PlanetScale Metal is a PlanetScale product tier (launched March 2025) in which each database instance runs on a direct-attached NVMe drive rather than on network-attached Amazon EBS. A Metal cluster ships with a primary + two replicas by default, with cluster-level application replication supplying durability; the storage fabric itself is not shared across nodes. Storage resizing is handled by spinning up new nodes with larger drives and migrating data "with zero downtime". Metal "has no artificial cap on IOPS."

With Metal, you get a full-fledged database cluster set up (Vitess or Postgres), with each database instance running with a direct-attached NVMe SSD drive. Each Metal cluster comes with a primary and two replicas by default for extremely durable data. We allow you to resize your servers with larger drives with just a few clicks of a button when you run up against storage limits. Behind the scenes, we handle spinning up new nodes and migrating your data from your old instances to the new ones with zero downtime. Perhaps most importantly, with a Metal database, there is no artificial cap on IOPS.

(Source: sources/2025-03-13-planetscale-io-devices-and-latency.)

Architectural thesis

The industry default for managed OLTP databases — EBS under Amazon RDS / Aurora, Google Cloud SQL, prior PlanetScale — is network-attached block storage. Metal rejects that default on two structural axes:

  1. Latency floor. Direct-attached NVMe delivers ~50 μs round-trips vs ~250 μs for EBS — a 5× gap on every IO. See concepts/network-attached-storage-latency-penalty.
  2. Reliability floor. EBS's gp3 SLO guarantees "at least 90% of provisioned IOPS 99% of the time" — 14 min/day of potential degraded operation.

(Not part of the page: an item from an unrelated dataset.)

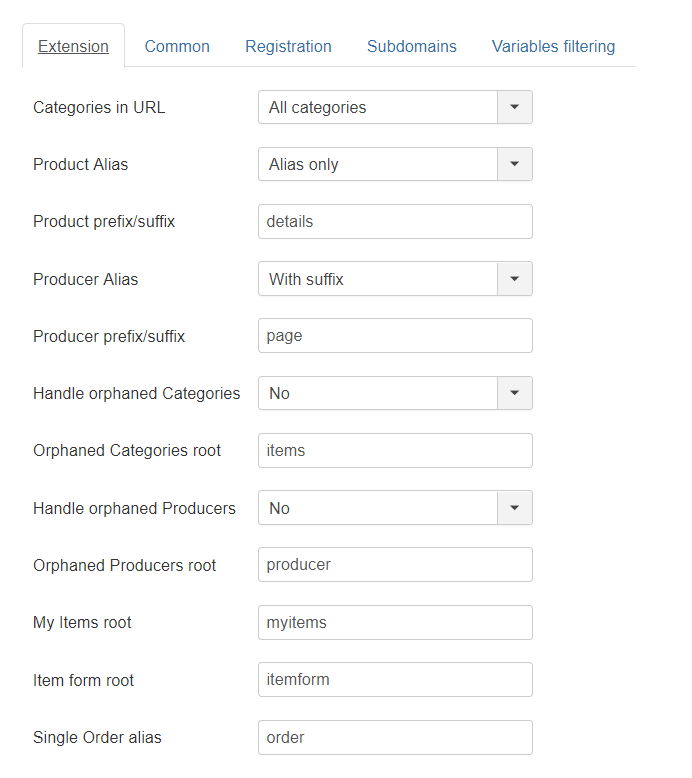Click the Extension tab
This screenshot has width=692, height=778.
[73, 46]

Even on io2, at fleet scale, "you'd still be expected to be in a failure condition roughly one third of the time in any given year on just that one database". See concepts/performance-variance-degradation + concepts/blast-radius-multiplier-at-fleet-scale.

The two historical reasons to pay the network-storage penalty — instance-independent durability (volume survives EC2 termination) and elastic capacity resizing (volume modify- in-place) — are replaced:

  • Durability ← cluster-level replication. Three independent nodes with independent storage collapses single-node failure into a cluster-protocol event. PlanetScale's framing: "with three servers, this goes down to 1% × 1% × 1% = 0.0001% chance (1 in one million)" under 1%/month single-server failure.
  • Elastic capacity ← automated spin-up + zero-downtime migrate. "We allow you to resize your servers with larger drives with just a few clicks of a button when you run up against storage limits. Behind the scenes, we handle spinning up new nodes and migrating your data from your old instances to the new ones with zero downtime."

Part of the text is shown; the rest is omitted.